_What you will do_
**a)** Echo the passage of the Scriabin thread from "Besides Sofronitsky, you've" up to and including "are on them??".
**b)** Answer these questions about the Scriabin thread:
(i) Which pianist does Air say "seals the deal"?
(ii) Which two Scriabin sonatas are on the Richter CD that Air owns?
(iii) How many CDs does Guest say the Prague set contains?

_Excerpt_
I've taken an interest in the Scriabin Piano Sonatas and would like a recommendation for which recording to get. If possible I'd like to get the complete set. That'd be great, thanks!


----------



## Air

I'm almost in the same boat as you, as in no way can I claim to be an expert on Scriabin recordings. However, from what I've heard, Sofronitsky seals the deal. I'm sure Lukecash12 will come around with some Sofronitsky recommendations soon, so I will let him do the talking. 

Besides Sofronitsky, you've got Richter. I own an absolutely mind-blowing Richter CD including both the 2nd and 5th sonatas, which can be found on the _Sviatoslav Richter a Prague_ set (very expensive, I seem to be mentioning this set everywhere, and it's probably because I'm so ticked off that I'm unable to afford it ) or as an individual CD (much cheaper, around $20). These are demonic performances (the 5th especially is wild) and I'm sure you won't find the Chopin disappointing either (as you are a huge fan of his works). The 'Winter Wind' Etude gets an equally demonic performance, and the two Nocturnes will frighten you with their beauty and dynamism. The sound quality is superb as well.


----------



## Guest

*Air* I have heard you mention the Prague set before (15CD) what works are on them??

(Stored dataset items)
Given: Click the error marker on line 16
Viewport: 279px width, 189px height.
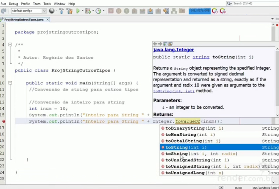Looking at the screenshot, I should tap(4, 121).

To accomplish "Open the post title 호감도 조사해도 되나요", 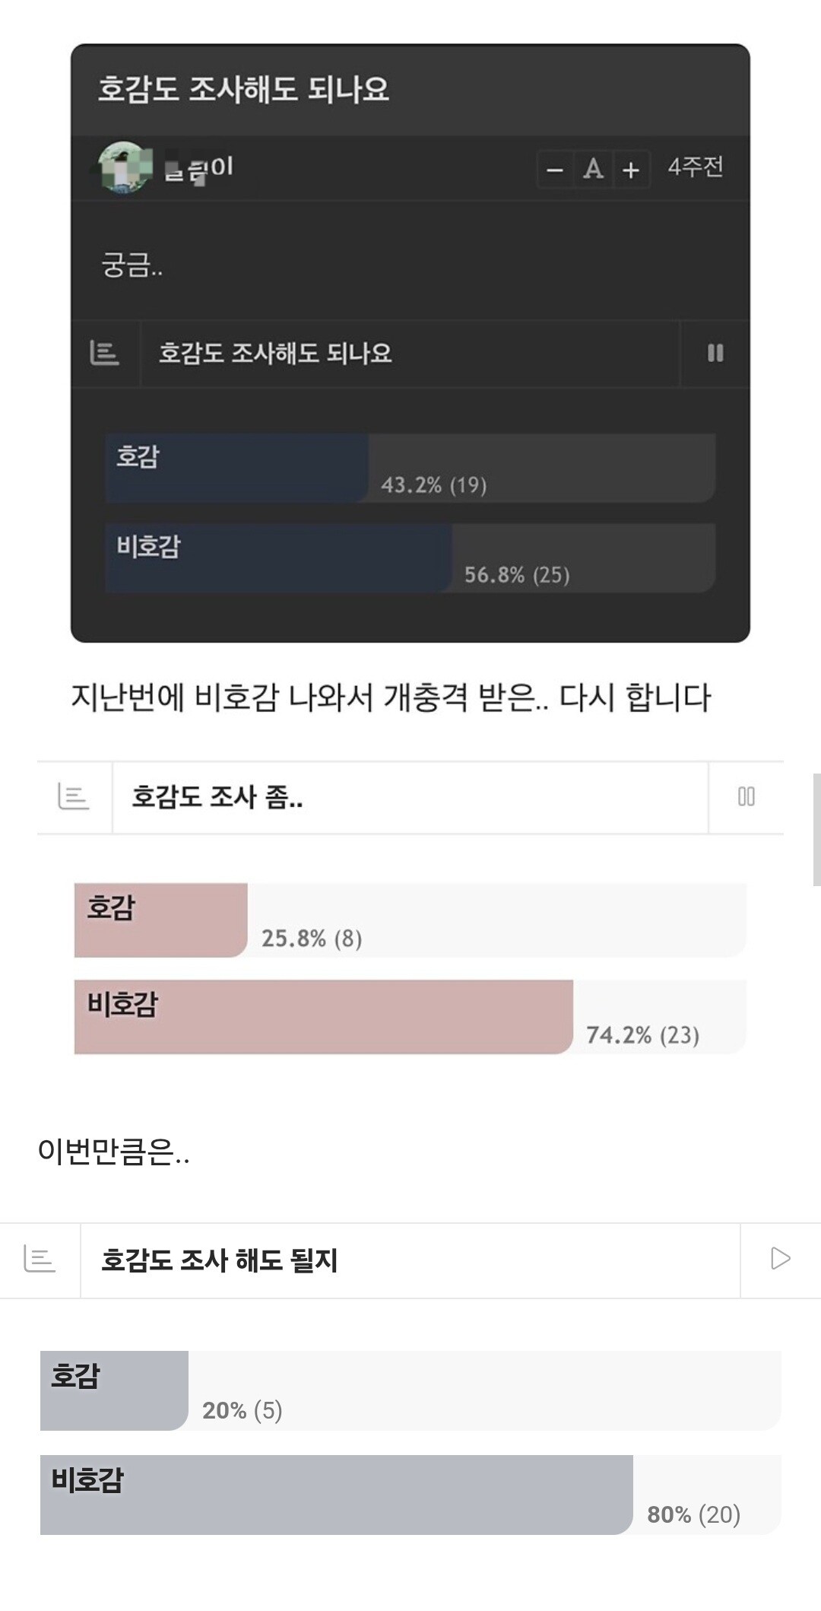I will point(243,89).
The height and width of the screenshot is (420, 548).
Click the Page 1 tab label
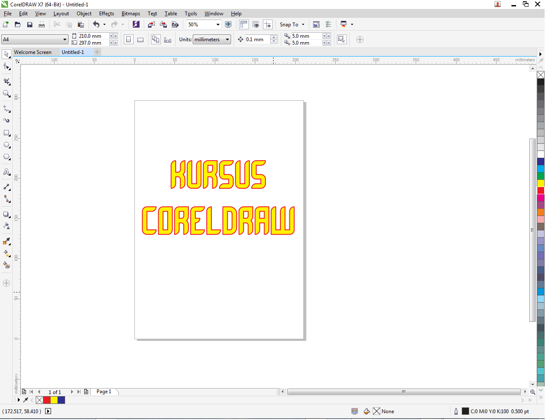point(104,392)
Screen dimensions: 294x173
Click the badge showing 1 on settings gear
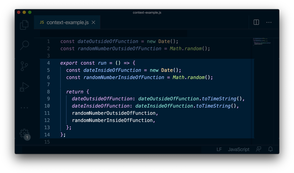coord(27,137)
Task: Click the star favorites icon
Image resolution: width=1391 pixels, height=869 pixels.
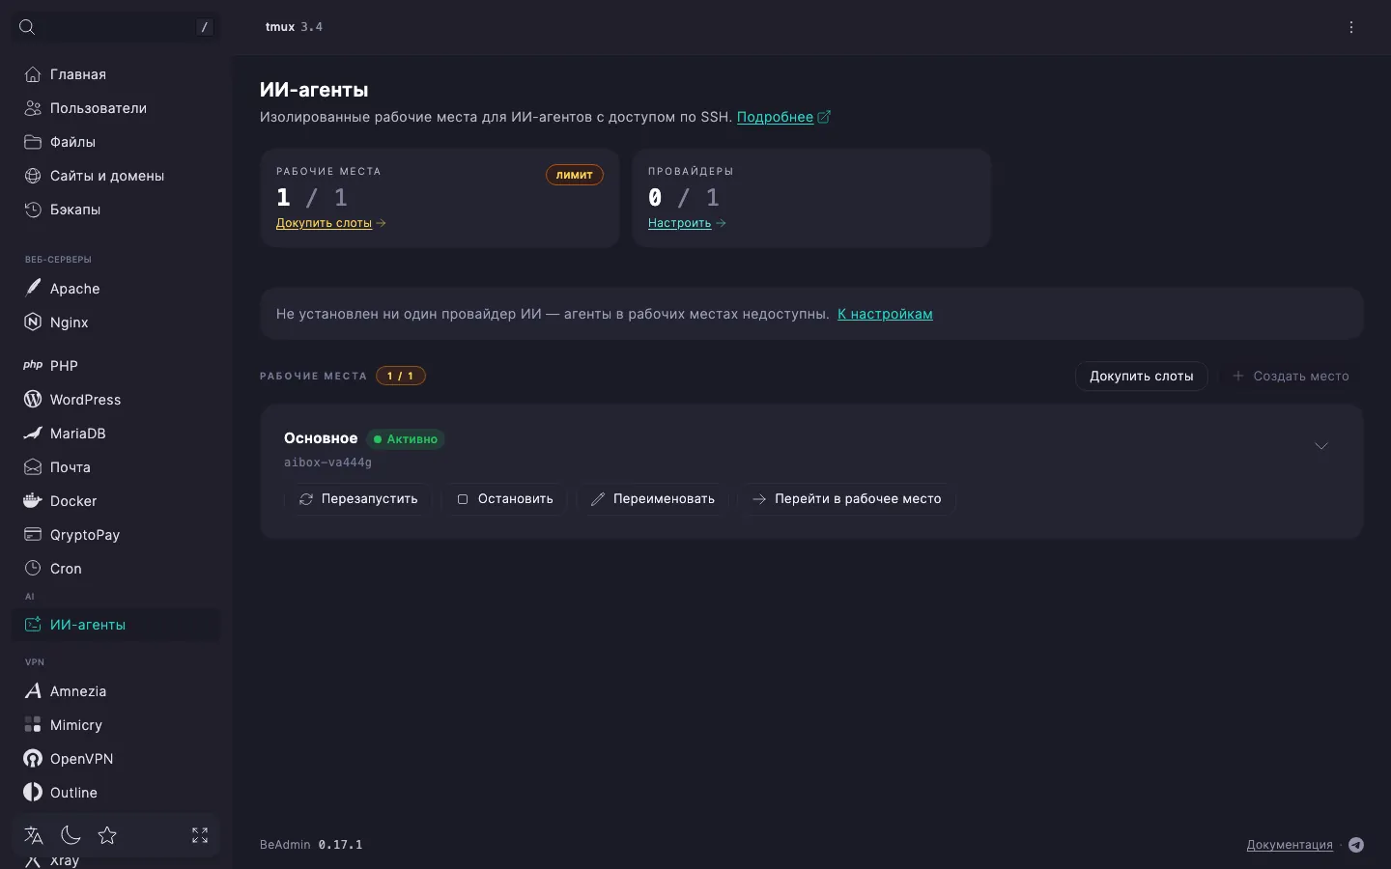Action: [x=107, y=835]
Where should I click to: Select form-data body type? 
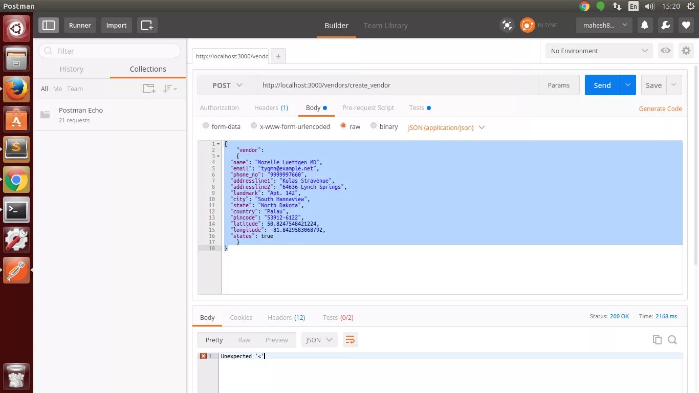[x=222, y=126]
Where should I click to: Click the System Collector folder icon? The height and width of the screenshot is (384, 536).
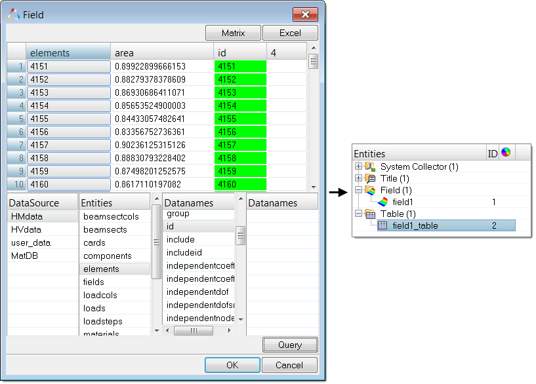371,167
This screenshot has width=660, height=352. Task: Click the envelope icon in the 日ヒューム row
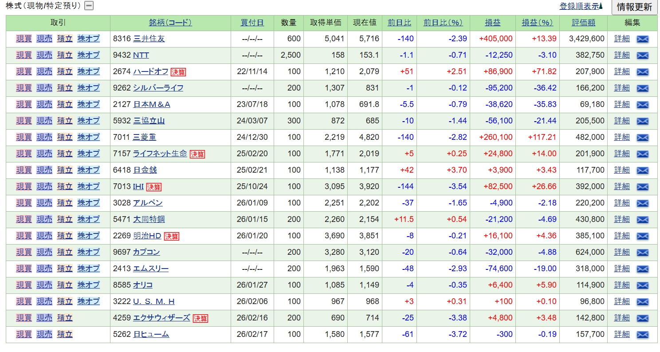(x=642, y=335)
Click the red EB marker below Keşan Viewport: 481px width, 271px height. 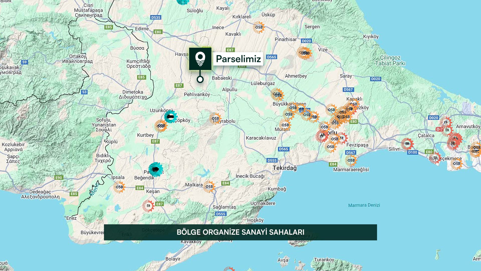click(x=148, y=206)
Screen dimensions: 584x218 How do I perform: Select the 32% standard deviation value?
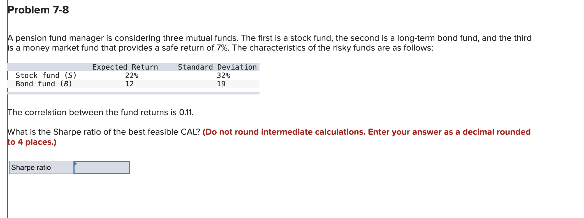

_Outputs_
**a)**
Besides Sofronitsky, you've got Richter. I own an absolutely mind-blowing Richter CD including both the 2nd and 5th sonatas, which can be found on the _Sviatoslav Richter a Prague_ set (very expensive, I seem to be mentioning this set everywhere, and it's probably because I'm so ticked off that I'm unable to afford it ) or as an individual CD (much cheaper, around $20). These are demonic performances (the 5th especially is wild) and I'm sure you won't find the Chopin disappointing either (as you are a huge fan of his works). The 'Winter Wind' Etude gets an equally demonic performance, and the two Nocturnes will frighten you with their beauty and dynamism. The sound quality is superb as well.


----------



## Guest

*Air* I have heard you mention the Prague set before (15CD) what works are on them??

**b)**
(i) Sofronitsky
(ii) The 2nd and 5th sonatas
(iii) 15